O problema da ingovernabilidade pode ser articulado em três pontos:
a) os regimes democráticos se caracterizam por uma desproporção crescente entre o
número de demandas provenientes da sociedade civil e a capacidade de resposta do sistema
político;
b) nos regimes democráticos a possibilidade de conflito social é maior do que nos
regimes autocráticos. E quanto mais aumentam os conflitos, mais aumenta a capacidade de
dominá-los. Os interesses contrapostos são múltiplos, sendo difícil satisfazer um deles sem
ofender a um outro, numa cadeia sem fim;
c) nos regimes democráticos o poder está mais amplamente distribuído do que nos
regimes autocráticos, neles se encontrando, em contraste com o que ocorre nos regimes opostos,
o fenômeno hoje conhecido como poder “difuso”. Uma das características da sociedade
democrática é a de ter mais centros de poder: o poder é tanto mais difuso quanto mais o governo é
regulado por procedimentos que admitem a participação, o dissenso e, portanto, a proliferação dos
lugares em que se tomam decisões coletivas. Surge a possibilidade da fragmentação que cria
concorrência entre os poderes, terminando por criar um conflito entre os próprios sujeitos que
deveriam resolver os conflitos, uma espécie de conflito à segunda potência.
A ingovernabilidade tende a sugerir soluções autoritárias que se movem em duas
direções: reforçar o Poder Executivo, dando preferência a sistemas de tipo presidencialista;
antepor sempre novos limites à esfera das decisões que podem ser tomadas com base na regra da
maioria.
Os remédios para a “sobrecarga” das demandas da sociedade são essencialmente dois:
melhor funcionamento dos órgãos de decisão ou drástica limitação do seu poder.
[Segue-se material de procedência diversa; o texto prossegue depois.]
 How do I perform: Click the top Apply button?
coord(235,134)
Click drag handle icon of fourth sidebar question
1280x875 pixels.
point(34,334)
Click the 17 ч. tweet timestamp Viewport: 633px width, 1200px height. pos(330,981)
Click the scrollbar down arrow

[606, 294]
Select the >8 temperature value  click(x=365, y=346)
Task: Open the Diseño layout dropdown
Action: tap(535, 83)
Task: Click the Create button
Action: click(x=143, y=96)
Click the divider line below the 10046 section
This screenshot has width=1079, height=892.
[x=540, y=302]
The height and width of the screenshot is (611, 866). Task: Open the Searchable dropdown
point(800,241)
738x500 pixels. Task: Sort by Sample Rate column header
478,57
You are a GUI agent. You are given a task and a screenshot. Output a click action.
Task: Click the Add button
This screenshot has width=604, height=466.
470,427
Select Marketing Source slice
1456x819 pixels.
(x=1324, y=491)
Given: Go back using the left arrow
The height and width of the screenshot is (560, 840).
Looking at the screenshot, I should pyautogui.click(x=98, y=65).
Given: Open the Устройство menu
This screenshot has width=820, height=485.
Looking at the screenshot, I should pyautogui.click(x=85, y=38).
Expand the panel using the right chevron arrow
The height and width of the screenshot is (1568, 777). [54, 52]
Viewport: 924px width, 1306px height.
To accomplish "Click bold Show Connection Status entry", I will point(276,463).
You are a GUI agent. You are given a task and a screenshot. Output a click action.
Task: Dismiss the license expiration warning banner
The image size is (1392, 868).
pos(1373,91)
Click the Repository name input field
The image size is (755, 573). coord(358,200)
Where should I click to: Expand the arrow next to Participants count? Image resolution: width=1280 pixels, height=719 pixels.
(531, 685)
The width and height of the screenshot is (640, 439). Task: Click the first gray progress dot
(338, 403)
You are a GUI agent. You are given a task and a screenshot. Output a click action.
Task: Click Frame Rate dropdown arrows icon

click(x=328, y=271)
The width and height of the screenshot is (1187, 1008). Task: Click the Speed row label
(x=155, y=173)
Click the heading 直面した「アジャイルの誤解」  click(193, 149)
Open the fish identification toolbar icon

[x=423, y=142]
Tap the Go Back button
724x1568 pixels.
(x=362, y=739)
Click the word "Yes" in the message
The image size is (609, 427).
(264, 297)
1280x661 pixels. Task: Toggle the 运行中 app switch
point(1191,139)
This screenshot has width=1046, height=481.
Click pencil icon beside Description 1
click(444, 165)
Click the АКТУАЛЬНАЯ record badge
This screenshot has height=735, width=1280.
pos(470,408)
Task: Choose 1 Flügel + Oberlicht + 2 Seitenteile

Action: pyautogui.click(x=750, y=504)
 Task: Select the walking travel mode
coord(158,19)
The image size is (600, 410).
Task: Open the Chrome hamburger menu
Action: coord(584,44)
O contraste contínuo e jamais resolvido entre a exigência dos liberais - um Estado que
governe o menos possível - e a dos democratas - um Estado no qual o governo esteja o mais
possível nas mãos dos cidadãos - reflete o contraste entre dois modos de entender a liberdade,
costumeiramente chamados de liberdade negativa e liberdade positiva.